O empreendedor parece sinceramente surpreso por seu triunfo. Desliza com pureza sobre a linha que separa o sagrado do profano. Declara-se católico e assegura que criou seu calendário com o propósito de ajudar os turistas a conhecer a Santa Fé. “É um guia para o visitante ou para o curioso. Há muita confusão ao redor do Vaticano. Qualquer um tem gravado em sua retina a cúpula de São Pedro, mas poucos sabem quando foi fundado o Estado, quais são suas dimensões ou como ele é regido. Uma vez, na praça, escutei alguém perguntar pelos restos de Luciano Pavarotti”, diz, assustado. “Entende? Conhece-se muito pouco. Quis proporcionar um apoio aos turistas”.

◇ ◇ ◇ ◇

O que fazer.
**1)** No trecho sobre o calendário do Vaticano, com que propósito o empreendedor diz ter criado o calendário?
**2)** Prossiga com o trecho sobre o calendário do Vaticano a partir de onde ele termina.
As linhas vêm de outra fonte, sem ligação com o trecho.

Dados registrados.
◇ ◇ ◇ ◇

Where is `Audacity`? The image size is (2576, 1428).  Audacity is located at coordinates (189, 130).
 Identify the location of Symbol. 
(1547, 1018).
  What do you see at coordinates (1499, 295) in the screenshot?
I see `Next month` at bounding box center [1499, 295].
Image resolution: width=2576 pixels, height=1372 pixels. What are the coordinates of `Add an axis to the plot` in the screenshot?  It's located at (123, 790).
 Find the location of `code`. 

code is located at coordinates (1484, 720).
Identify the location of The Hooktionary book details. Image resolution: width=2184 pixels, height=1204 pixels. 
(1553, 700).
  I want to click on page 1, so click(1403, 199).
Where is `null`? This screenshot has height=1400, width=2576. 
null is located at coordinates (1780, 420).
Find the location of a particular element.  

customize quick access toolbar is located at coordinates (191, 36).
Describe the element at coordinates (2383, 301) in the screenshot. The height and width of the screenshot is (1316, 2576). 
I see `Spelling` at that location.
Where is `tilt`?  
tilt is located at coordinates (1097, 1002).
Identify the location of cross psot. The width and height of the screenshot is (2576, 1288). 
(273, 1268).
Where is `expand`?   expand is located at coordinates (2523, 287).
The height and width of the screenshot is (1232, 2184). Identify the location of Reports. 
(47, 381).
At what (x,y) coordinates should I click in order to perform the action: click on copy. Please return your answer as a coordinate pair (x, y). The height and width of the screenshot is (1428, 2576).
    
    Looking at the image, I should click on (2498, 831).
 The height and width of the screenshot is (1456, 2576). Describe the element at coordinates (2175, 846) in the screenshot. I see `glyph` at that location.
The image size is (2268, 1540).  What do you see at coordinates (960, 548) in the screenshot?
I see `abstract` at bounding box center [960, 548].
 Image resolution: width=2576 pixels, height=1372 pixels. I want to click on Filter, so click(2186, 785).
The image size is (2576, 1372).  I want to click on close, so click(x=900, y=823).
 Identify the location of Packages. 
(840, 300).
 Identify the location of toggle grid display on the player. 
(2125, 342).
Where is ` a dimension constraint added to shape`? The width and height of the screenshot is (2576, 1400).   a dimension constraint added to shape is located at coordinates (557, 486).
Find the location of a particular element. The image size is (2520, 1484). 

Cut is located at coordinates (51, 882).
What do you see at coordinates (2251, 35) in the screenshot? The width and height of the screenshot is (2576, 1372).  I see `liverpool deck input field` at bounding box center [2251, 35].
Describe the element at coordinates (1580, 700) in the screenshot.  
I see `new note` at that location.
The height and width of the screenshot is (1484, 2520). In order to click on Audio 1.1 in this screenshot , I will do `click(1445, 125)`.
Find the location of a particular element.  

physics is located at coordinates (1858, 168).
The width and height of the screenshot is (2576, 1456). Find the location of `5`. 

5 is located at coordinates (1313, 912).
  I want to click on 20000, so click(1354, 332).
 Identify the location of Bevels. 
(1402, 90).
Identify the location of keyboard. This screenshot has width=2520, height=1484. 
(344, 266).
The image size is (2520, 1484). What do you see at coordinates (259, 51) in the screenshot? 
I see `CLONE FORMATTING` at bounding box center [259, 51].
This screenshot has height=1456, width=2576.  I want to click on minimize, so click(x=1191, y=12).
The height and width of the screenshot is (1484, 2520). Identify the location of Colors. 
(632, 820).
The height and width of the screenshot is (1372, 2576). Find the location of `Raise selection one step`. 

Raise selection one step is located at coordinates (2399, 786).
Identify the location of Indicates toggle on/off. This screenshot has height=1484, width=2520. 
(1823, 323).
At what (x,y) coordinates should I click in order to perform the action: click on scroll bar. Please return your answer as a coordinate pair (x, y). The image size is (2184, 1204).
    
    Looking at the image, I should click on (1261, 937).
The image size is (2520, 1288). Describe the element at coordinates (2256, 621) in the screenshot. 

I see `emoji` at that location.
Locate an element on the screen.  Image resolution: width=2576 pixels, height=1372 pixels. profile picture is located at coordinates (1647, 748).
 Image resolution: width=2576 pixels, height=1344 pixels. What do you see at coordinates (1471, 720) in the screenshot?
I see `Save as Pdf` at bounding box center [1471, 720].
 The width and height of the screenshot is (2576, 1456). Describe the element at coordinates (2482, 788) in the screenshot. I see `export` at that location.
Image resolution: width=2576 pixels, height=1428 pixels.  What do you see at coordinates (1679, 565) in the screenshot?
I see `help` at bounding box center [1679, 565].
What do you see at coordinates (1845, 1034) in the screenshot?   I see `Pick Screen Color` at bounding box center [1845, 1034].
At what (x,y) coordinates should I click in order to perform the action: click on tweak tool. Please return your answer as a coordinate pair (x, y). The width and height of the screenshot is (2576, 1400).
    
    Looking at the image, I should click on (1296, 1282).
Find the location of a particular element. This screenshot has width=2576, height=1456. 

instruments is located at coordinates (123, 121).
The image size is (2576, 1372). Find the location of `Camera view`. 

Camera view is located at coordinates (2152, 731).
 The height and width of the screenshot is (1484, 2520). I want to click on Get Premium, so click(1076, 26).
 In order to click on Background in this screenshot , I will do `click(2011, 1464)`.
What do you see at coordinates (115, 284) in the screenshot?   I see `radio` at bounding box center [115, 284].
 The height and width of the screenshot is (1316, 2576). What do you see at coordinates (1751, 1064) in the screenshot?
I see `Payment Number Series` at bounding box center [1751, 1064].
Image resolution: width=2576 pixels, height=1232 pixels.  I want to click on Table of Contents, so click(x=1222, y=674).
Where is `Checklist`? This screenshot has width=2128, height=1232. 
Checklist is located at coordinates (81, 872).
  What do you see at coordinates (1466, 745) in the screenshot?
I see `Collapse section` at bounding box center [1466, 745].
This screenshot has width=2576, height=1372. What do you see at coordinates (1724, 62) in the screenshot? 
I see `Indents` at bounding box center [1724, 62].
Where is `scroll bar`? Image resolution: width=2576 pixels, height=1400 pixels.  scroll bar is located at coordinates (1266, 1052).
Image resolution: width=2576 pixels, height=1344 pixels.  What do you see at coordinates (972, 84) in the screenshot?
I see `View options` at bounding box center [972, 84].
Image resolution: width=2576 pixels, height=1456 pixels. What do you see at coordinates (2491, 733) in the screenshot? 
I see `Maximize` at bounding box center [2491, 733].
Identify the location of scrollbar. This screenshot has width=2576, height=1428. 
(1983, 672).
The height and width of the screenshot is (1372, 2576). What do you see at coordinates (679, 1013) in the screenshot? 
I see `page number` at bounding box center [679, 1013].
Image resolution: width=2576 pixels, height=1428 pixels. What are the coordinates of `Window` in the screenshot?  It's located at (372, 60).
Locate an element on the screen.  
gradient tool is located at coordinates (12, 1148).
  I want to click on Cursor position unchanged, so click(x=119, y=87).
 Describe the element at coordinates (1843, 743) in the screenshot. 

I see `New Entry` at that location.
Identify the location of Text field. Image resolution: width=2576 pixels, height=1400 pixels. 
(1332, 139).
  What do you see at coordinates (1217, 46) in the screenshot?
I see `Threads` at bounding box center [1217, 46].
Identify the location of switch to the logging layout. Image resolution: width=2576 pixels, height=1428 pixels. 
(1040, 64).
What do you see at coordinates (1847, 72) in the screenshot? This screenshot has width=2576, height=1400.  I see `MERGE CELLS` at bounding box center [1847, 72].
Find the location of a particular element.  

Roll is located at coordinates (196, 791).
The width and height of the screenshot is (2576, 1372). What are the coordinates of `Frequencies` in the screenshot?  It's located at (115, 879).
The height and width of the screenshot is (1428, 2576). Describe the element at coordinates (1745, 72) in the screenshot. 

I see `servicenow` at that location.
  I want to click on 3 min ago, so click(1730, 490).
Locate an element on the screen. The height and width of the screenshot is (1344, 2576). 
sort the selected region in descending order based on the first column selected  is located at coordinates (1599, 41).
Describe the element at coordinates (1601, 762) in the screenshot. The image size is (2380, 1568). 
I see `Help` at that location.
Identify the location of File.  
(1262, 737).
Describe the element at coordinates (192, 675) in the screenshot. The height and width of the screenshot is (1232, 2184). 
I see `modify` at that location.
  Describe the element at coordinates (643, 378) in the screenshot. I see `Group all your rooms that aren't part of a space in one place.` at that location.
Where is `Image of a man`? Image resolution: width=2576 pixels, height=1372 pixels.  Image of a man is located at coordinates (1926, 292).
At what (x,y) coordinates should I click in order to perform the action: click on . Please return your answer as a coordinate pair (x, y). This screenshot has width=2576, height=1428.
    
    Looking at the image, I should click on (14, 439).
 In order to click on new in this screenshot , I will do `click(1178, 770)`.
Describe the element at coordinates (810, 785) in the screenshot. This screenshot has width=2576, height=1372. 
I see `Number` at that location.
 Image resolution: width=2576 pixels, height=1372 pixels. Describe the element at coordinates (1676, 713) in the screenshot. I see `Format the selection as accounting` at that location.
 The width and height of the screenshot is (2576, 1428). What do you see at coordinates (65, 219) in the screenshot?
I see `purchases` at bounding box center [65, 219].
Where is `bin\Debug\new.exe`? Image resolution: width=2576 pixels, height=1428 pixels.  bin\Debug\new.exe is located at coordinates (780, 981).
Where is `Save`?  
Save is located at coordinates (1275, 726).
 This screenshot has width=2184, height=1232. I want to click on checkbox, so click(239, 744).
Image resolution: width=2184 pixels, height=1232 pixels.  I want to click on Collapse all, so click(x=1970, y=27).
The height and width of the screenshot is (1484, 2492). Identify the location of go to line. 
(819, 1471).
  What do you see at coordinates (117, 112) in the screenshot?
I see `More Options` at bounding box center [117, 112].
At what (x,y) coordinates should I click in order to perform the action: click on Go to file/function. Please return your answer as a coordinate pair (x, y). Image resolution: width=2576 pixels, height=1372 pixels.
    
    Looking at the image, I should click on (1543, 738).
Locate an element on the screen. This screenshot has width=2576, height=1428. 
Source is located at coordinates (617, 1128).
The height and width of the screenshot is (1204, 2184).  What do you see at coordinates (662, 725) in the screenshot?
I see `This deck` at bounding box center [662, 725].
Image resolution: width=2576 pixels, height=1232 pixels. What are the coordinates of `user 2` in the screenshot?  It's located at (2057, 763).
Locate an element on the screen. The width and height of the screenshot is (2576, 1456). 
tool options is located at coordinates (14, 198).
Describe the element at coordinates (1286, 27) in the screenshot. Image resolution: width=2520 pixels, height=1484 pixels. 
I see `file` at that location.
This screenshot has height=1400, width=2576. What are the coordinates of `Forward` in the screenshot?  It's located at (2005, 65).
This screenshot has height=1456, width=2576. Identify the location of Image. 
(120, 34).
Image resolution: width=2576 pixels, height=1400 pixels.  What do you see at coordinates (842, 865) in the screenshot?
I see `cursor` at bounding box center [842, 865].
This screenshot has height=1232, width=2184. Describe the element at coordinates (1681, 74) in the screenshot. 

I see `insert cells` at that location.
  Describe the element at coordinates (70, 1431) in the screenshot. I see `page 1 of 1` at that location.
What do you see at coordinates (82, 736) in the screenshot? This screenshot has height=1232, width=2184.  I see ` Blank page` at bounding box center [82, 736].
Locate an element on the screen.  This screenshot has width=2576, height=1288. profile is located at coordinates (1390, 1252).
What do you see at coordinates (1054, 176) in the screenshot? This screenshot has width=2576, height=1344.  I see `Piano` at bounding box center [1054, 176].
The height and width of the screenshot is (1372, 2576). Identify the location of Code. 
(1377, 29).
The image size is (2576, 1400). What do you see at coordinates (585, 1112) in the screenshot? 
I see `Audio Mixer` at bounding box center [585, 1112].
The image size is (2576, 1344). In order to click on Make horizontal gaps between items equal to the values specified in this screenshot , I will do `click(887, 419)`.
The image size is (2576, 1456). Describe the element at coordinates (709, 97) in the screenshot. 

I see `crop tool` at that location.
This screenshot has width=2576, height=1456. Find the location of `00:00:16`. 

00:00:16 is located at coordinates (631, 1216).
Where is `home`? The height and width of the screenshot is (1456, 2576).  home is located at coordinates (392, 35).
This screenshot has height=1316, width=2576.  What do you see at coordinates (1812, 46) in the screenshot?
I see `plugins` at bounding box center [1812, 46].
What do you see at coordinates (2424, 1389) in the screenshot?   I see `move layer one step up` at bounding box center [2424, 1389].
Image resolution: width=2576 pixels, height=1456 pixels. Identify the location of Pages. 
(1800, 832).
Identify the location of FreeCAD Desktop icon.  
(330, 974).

◇ ◇ ◇ ◇

Respostas do exercício.
**1)** Para ajudar os turistas a conhecer a Santa Fé.

**2)**
Por isso, as últimas páginas do calendário apresentam informações de serviços e diversos dados de interesse, como a história dos Papas, os horários dos museus ou a forma de se chegar às farmácias onde os romanos compram medicamentos mais baratos. Todos os dados que podem ser encontrados em um guia turístico. Mas a verdade é que o famoso almanaque também dá um toque à parede de qualquer casa. “Tinha que fazê-lo atraente: e o que é melhor do que um rosto jovem e bonito?”, pergunta Pazzi. Talvez por esta reflexão estética, sua subversão à Cidade do Vaticano nunca foi aprovada pela Igreja. Apesar do adjetivo "romano" com que batizou o calendário para “fazer referência à Igreja Católica, ecumênica”, especifica. Da necessidade de enfeitar os dados sobre São Pedro nasceu, quase por acaso, o primeiro calendário, no final de 2003.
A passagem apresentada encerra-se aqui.